» Work request: From the records below, transcribe exactly the lines that begin at the line with "Open the Customers model link" and end at the line with "Image resolution: width=458", both included.

» Source data:
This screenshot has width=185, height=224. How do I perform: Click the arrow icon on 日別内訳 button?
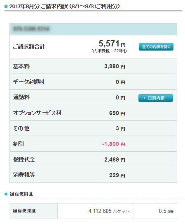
==
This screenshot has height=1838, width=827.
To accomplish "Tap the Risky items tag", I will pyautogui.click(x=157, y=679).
* * *
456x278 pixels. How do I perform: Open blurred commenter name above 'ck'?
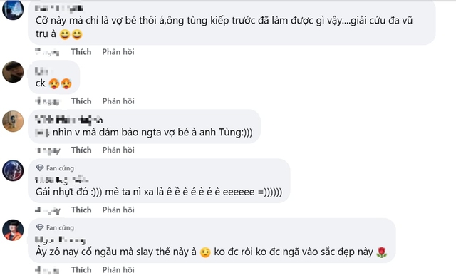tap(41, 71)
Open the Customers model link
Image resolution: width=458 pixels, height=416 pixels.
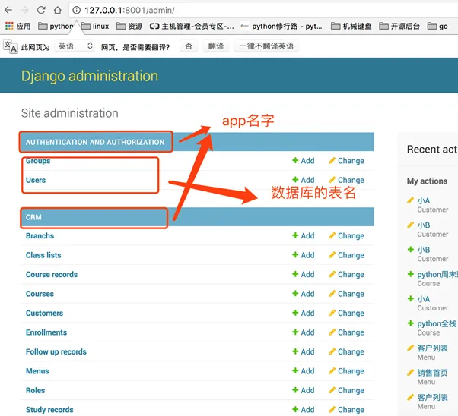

» Response box:
Open the Customers model link
Image resolution: width=458 pixels, height=416 pixels.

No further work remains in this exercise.